** Opening DATA FOR THIS EXERCISE block **

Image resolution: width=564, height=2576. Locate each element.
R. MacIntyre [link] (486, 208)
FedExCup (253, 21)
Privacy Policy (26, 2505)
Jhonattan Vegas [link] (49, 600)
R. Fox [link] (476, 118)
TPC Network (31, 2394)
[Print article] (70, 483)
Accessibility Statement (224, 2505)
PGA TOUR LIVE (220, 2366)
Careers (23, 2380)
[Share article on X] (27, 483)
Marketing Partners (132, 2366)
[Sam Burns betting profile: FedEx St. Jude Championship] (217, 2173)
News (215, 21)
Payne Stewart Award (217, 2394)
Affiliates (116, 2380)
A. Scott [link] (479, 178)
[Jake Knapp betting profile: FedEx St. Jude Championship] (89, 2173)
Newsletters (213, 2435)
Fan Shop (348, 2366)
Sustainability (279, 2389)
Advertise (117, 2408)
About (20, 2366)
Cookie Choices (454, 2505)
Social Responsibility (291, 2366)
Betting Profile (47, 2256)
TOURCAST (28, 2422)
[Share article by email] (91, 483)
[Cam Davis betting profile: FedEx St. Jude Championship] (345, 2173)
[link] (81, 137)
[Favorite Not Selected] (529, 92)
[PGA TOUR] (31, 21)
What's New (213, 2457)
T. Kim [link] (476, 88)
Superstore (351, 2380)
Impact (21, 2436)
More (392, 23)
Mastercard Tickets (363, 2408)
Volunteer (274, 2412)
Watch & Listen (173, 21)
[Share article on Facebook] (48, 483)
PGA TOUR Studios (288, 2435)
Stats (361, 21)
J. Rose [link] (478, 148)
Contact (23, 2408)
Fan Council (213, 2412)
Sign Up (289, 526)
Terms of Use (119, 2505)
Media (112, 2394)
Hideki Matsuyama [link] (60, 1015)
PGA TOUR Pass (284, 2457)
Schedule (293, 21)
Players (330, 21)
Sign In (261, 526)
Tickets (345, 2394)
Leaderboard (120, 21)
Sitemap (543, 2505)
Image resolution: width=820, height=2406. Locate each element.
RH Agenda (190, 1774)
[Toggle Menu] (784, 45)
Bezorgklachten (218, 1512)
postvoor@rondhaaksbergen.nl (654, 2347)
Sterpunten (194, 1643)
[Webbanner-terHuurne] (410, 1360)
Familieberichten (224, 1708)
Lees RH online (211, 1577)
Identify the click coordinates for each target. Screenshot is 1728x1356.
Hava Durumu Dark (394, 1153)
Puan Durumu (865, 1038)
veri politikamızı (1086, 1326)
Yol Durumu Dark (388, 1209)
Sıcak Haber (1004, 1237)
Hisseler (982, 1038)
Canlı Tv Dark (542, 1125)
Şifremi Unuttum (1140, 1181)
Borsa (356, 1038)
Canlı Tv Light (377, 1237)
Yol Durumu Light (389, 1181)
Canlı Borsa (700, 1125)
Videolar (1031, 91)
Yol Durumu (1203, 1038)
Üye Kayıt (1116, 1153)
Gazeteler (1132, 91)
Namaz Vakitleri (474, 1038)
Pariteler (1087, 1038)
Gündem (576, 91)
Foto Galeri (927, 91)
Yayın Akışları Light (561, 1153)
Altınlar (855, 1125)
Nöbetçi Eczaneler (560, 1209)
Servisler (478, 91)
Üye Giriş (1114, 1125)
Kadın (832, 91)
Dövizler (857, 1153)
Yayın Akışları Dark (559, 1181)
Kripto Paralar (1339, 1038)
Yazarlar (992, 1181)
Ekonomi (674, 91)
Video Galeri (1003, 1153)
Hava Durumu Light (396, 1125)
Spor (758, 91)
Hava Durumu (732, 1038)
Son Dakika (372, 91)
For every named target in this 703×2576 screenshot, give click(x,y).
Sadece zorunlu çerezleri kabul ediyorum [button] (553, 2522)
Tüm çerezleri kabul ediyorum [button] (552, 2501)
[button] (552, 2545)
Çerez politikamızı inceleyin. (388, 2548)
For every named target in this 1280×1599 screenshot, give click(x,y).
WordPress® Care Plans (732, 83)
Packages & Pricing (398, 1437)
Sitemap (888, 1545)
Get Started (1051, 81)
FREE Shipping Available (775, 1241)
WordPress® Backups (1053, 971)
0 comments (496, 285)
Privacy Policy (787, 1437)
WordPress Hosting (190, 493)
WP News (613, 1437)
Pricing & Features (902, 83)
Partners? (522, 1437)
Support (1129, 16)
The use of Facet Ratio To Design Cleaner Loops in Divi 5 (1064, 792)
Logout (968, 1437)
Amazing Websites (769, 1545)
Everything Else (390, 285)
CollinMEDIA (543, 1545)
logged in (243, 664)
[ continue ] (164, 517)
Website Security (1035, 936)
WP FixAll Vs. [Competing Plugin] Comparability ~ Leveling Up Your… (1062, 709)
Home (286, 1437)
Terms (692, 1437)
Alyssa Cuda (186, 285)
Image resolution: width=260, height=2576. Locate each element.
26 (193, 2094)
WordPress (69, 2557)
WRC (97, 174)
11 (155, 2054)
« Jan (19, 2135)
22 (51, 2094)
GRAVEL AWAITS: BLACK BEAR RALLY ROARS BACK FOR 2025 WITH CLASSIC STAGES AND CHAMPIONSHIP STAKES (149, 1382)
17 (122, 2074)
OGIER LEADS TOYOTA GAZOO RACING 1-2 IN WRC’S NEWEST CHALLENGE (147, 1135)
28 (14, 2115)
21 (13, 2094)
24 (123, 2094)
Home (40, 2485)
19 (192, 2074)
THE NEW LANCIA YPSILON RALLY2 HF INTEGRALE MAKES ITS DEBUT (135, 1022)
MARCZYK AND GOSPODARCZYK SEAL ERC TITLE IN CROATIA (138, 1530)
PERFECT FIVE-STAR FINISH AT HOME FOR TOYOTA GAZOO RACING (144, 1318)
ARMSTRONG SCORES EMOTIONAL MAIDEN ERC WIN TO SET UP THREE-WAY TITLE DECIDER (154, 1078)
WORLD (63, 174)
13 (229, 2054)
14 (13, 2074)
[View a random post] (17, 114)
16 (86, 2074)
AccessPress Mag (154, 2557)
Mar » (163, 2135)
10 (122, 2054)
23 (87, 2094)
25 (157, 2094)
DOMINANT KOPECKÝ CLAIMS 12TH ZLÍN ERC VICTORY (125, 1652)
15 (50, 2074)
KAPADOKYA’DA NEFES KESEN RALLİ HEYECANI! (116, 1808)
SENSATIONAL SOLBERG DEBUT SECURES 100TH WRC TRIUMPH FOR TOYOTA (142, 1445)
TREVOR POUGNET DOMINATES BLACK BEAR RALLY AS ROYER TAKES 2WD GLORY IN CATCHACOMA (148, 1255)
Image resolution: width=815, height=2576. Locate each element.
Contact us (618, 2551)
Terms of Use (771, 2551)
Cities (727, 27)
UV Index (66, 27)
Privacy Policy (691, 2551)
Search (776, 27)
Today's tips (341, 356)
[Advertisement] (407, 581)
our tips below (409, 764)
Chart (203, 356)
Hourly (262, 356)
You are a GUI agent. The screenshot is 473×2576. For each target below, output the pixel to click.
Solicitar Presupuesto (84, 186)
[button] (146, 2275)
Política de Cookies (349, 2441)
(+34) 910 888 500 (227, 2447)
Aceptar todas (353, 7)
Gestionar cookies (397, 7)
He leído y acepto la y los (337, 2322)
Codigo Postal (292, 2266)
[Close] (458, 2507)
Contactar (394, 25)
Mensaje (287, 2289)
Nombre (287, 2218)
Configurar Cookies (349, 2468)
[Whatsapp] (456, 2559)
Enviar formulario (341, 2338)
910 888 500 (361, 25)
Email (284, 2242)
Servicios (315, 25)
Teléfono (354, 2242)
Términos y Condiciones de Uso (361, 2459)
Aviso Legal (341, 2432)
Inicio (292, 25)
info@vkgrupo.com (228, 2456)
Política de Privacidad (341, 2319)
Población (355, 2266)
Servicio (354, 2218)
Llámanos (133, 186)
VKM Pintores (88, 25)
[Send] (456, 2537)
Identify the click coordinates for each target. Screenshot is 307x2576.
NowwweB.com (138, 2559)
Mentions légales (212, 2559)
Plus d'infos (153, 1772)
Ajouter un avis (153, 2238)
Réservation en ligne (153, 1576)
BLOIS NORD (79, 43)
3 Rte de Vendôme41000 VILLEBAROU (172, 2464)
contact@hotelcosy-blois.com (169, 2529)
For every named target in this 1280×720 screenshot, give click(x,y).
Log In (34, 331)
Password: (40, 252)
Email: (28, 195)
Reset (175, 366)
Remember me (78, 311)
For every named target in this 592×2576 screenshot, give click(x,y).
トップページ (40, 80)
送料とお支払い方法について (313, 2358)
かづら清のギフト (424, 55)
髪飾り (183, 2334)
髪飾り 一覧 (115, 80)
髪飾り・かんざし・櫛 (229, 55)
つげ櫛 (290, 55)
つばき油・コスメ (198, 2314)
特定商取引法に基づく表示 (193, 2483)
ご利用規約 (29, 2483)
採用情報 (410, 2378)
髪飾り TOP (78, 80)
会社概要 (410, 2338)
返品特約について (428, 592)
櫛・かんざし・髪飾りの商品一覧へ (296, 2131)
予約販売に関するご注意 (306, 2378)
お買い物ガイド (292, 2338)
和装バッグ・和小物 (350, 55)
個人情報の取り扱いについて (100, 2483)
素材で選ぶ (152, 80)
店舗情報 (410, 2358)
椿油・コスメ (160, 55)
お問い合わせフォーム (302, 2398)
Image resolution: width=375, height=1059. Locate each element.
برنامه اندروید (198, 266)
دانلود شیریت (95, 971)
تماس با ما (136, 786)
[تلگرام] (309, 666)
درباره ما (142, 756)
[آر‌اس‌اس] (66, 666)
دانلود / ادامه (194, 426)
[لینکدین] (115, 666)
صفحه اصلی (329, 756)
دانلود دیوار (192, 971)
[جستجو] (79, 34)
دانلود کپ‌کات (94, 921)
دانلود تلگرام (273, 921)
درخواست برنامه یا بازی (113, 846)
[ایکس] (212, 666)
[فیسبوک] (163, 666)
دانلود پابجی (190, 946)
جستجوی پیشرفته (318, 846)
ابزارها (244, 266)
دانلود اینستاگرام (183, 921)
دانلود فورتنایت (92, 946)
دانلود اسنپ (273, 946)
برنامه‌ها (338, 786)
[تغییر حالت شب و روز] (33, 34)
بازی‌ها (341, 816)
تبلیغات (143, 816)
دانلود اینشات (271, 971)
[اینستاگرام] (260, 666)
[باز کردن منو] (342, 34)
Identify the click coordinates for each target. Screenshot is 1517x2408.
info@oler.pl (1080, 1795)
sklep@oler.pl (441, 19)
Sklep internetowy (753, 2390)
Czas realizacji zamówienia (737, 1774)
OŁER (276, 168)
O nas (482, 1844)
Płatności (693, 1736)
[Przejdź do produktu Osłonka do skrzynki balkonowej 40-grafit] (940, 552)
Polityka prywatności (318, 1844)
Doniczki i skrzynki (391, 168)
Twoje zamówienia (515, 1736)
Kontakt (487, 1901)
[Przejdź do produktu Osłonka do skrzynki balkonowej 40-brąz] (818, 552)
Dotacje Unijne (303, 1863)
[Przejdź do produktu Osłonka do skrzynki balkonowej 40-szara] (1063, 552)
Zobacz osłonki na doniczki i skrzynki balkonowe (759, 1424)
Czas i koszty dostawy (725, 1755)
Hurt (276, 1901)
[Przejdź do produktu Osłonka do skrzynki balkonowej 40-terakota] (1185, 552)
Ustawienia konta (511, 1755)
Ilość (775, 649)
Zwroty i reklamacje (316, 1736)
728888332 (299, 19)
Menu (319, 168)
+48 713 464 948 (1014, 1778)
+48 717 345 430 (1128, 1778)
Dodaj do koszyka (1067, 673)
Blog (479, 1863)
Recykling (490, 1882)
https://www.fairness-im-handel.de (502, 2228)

** Closing DATA FOR THIS EXERCISE block **

ASSIGNMENT: Please show the lines in the entries above that hold the string "article".

ANSWER TO THE PROBLEM:
[Print article] (70, 483)
[Share article on X] (27, 483)
[Share article by email] (91, 483)
[Share article on Facebook] (48, 483)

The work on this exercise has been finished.